Cytostatic, cytotoxic and protein tyrosine kinase inhibitory activity of ursolic acid in A431 human tumor cells

The effect of the tritepene, ursolic acid, on the proliferation of A431 human epidermoid carcinoma cells was studied. According to our investigations, ursolic acid is a potent inhibitor of A431 cell growth. Ursolic acid markedly reduced A431 cell growth in a time- and dose- dependent manner. We found a good correlation between the results of direct cell counting and the MTT test. During long periods of drug exposure, ursolic acid exhibited both cytotoxic and cytostatic activity. The effect was partially reversible on drug I removal. The greatest cytotoxicity was observed both in the trypan blue test and in the MTT test at 50 mM. investigations on tyrosine kinase inhibition were performed by biochemical and cellular assays on A431 cells.
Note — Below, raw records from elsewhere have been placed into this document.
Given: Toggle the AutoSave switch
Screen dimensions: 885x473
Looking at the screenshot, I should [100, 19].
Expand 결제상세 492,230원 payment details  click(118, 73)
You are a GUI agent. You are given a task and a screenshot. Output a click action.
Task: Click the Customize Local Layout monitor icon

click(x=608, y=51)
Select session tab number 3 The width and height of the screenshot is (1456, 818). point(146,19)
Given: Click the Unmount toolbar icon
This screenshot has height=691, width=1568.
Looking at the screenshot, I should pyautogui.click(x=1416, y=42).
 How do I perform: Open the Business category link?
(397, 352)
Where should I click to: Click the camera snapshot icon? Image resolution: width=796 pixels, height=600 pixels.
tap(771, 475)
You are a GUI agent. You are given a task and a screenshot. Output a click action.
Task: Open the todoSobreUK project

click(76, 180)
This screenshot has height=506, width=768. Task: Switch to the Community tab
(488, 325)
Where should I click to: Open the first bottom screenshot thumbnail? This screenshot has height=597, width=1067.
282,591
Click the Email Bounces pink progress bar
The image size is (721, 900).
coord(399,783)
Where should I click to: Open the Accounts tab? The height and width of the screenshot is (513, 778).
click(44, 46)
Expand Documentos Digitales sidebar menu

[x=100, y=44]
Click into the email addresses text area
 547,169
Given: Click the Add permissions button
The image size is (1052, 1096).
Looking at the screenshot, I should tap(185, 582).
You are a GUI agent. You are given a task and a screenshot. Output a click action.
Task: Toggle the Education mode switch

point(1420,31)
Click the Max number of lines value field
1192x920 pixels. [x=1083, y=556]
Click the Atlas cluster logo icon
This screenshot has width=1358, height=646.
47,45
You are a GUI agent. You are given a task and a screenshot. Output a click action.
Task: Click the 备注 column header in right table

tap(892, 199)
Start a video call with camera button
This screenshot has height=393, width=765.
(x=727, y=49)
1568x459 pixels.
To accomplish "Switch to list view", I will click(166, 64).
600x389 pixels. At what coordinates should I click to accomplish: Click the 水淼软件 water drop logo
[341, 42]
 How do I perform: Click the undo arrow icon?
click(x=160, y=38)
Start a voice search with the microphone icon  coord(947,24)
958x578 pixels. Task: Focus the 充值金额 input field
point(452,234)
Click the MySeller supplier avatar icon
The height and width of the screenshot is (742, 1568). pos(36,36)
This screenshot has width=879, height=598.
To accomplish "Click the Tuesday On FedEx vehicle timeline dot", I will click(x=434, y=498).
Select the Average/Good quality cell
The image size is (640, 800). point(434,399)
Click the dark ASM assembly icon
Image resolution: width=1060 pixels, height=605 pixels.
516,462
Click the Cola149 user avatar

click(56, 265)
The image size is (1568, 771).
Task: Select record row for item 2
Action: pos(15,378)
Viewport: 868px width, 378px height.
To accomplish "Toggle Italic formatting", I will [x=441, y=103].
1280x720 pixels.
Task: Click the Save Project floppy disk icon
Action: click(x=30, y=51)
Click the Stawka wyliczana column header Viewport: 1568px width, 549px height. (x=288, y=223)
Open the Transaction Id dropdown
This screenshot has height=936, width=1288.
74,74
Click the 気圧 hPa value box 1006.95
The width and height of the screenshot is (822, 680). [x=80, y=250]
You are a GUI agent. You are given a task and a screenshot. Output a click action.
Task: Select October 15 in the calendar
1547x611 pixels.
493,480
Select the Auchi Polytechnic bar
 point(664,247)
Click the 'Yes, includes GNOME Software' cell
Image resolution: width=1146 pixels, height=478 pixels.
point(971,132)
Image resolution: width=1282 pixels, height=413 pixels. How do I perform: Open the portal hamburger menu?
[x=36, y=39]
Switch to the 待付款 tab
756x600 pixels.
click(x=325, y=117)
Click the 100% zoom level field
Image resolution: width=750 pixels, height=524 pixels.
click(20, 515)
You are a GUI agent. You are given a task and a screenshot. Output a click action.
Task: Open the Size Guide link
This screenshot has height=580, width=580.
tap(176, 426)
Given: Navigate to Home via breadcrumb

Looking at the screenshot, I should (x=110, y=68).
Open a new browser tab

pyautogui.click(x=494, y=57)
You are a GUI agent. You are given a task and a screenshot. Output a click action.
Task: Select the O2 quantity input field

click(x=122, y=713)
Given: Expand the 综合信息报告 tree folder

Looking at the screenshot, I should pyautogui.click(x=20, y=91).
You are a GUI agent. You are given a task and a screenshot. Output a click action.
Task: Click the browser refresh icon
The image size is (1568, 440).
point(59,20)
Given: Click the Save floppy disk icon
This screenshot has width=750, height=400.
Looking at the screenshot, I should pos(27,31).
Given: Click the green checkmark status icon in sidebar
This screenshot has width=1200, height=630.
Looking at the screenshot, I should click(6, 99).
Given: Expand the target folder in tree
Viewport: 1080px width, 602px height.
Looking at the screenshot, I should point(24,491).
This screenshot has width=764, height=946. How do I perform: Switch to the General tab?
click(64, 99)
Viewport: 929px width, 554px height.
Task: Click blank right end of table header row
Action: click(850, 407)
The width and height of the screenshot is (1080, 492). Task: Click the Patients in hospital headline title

Ursolic acid inhibited tyrosine kinase activity of A431 cells in biochemical assay in a dose- dependent manner with an IC50 of 24 mM. In cellular assay, when A431 cells were pretreated with ulsolic acid for 24, 48 and 168 hours at various concentrations (5, 10 24 30 and 50 mM), lower values of IC50 were measured: 6.8 muM for 24 hours, 5.2 mM for 48 hours and 1.4 mM for 168 hours. The results suggest that ursolic acid exerts an antiproliferative effect through the inhibition of tyrosine kinase enzymes.